__SOURCE PASSAGE__
The numbers Grinspun is referring to show that more than 75% of survey respondents are burnt out. Burnout was worse among nurses working on the front line and in hospitals. In addition, 69% of survey respondents said that they would change their position within the next five years, and 42% of those would leave the profession entirely.
The survey also found that nurses have seen an increase in their workloads, with more than half being concerned about the workload and skill mix.
Of the survey respondents, 60% said they were concerned with the staffing levels available. Only 35% of respondents indicated that they had enough support to spend time with patients and clients.
While these numbers are certainly sobering, it shouldn’t be a surprise to those who have been paying attention to the cries for help.
In the fall of 2021, the Ontario COVID-19 Science Advisory Table said that Ontario didn’t have the capacity for another wave of COVID-19. Between burnout, nurses and staff off sick with COVID-19 and people leaving the profession, hospitals are short-staffed and everyone is overworked.
In January, some Ontario hospitals had to declare “code orange,” (for disaster) due to nursing shortages.
The RNAO also released recommendations alongside the survey to help ease the burden felt by nurses. They are calling for the Bill C-124 (capping public sector wages) to be repealed, increase the registered nurse workforce by allowing 26,000 internationally trained nurses to join, increase funding for nursing programs, develop a program to help bring nurses back to the profession and establish a nursing taskforce.

__EXERCISE DATA__
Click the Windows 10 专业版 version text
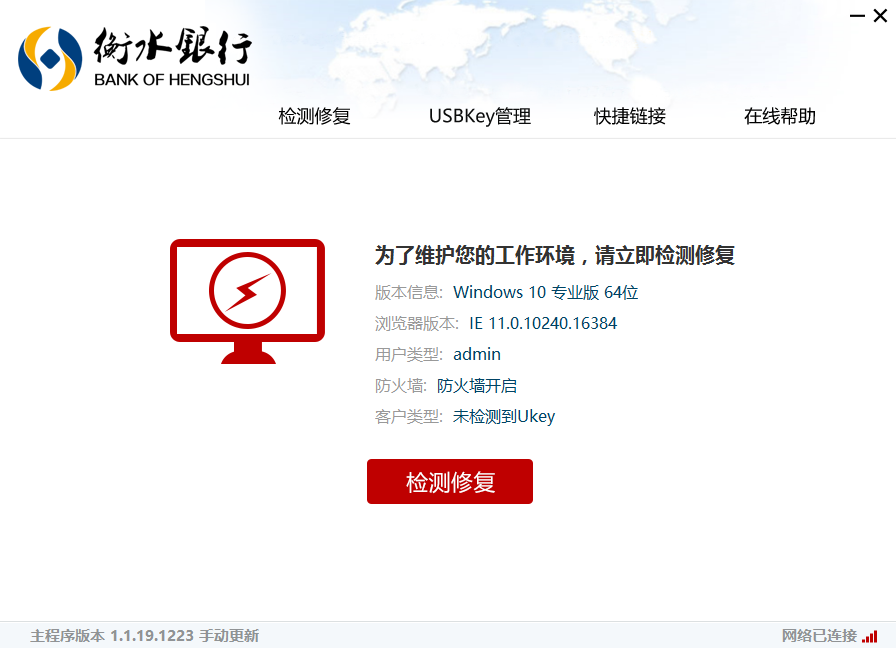The width and height of the screenshot is (896, 648). pos(547,292)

__YOUR TASKS__
(1) Repeat the portion of the nursing survey passage between "The RNAO also" and "a nursing taskforce.", inclusive.
(2) List every recommendation that the nursing survey passage says the RNAO released alongside the survey.
(3) Using the nursing survey passage, answer the following:
(a) What share of survey respondents are burnt out?
(b) What did some Ontario hospitals have to declare in January, and why?
(c) What percentage of respondents indicated that they had enough support to spend time with patients and clients?

__RESPONSES IN ORDER__
(1)
The RNAO also released recommendations alongside the survey to help ease the burden felt by nurses. They are calling for the Bill C-124 (capping public sector wages) to be repealed, increase the registered nurse workforce by allowing 26,000 internationally trained nurses to join, increase funding for nursing programs, develop a program to help bring nurses back to the profession and establish a nursing taskforce.

(2)
- Repeal Bill C-124, which caps public sector wages
- Increase the registered nurse workforce by allowing 26,000 internationally trained nurses to join
- Increase funding for nursing programs
- Develop a program to help bring nurses back to the profession
- Establish a nursing taskforce

(3)
(a) More than 75%.
(b) They declared "code orange" (for disaster) because of nursing shortages.
(c) Only 35%.